* [RECORDS FOR THE TASK]:
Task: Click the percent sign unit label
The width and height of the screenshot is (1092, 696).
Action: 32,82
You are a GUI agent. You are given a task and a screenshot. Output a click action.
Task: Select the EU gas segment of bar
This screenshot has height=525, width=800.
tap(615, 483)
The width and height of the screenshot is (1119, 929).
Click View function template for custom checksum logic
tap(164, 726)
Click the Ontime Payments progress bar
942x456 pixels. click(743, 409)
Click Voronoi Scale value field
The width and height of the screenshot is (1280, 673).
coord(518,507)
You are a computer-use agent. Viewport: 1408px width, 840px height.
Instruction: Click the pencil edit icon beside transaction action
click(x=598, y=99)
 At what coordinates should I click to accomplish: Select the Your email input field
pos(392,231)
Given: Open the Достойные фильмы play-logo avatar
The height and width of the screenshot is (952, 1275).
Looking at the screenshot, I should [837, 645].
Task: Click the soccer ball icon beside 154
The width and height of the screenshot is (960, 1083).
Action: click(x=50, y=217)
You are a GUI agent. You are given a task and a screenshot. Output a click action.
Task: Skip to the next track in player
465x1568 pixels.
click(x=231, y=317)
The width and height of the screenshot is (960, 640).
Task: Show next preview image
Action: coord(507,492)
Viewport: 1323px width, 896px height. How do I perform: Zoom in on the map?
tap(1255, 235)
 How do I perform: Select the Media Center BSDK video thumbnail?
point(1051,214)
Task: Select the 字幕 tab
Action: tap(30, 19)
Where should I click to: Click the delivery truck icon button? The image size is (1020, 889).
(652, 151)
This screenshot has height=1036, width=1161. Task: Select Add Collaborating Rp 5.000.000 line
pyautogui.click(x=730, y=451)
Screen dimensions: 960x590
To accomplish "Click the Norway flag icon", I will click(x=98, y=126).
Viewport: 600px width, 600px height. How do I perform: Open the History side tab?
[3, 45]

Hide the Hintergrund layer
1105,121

* [WORK ITEM]: Each line from the one that contains "Click the Ontime Payments progress bar" through the end of the material above should be returned exactly, and nothing else.

* [PROBLEM SOLUTION]:
Click the Ontime Payments progress bar
942x456 pixels. click(743, 409)
Click Voronoi Scale value field
The width and height of the screenshot is (1280, 673).
coord(518,507)
You are a computer-use agent. Viewport: 1408px width, 840px height.
Instruction: Click the pencil edit icon beside transaction action
click(x=598, y=99)
 At what coordinates should I click to accomplish: Select the Your email input field
pos(392,231)
Given: Open the Достойные фильмы play-logo avatar
The height and width of the screenshot is (952, 1275).
Looking at the screenshot, I should [837, 645].
Task: Click the soccer ball icon beside 154
The width and height of the screenshot is (960, 1083).
Action: click(x=50, y=217)
You are a GUI agent. You are given a task and a screenshot. Output a click action.
Task: Skip to the next track in player
465x1568 pixels.
click(x=231, y=317)
The width and height of the screenshot is (960, 640).
Task: Show next preview image
Action: coord(507,492)
Viewport: 1323px width, 896px height. How do I perform: Zoom in on the map?
tap(1255, 235)
 How do I perform: Select the Media Center BSDK video thumbnail?
point(1051,214)
Task: Select the 字幕 tab
Action: tap(30, 19)
Where should I click to: Click the delivery truck icon button? The image size is (1020, 889).
(652, 151)
This screenshot has height=1036, width=1161. Task: Select Add Collaborating Rp 5.000.000 line
pyautogui.click(x=730, y=451)
Screen dimensions: 960x590
To accomplish "Click the Norway flag icon", I will click(x=98, y=126).
Viewport: 600px width, 600px height. How do I perform: Open the History side tab?
[3, 45]

Hide the Hintergrund layer
1105,121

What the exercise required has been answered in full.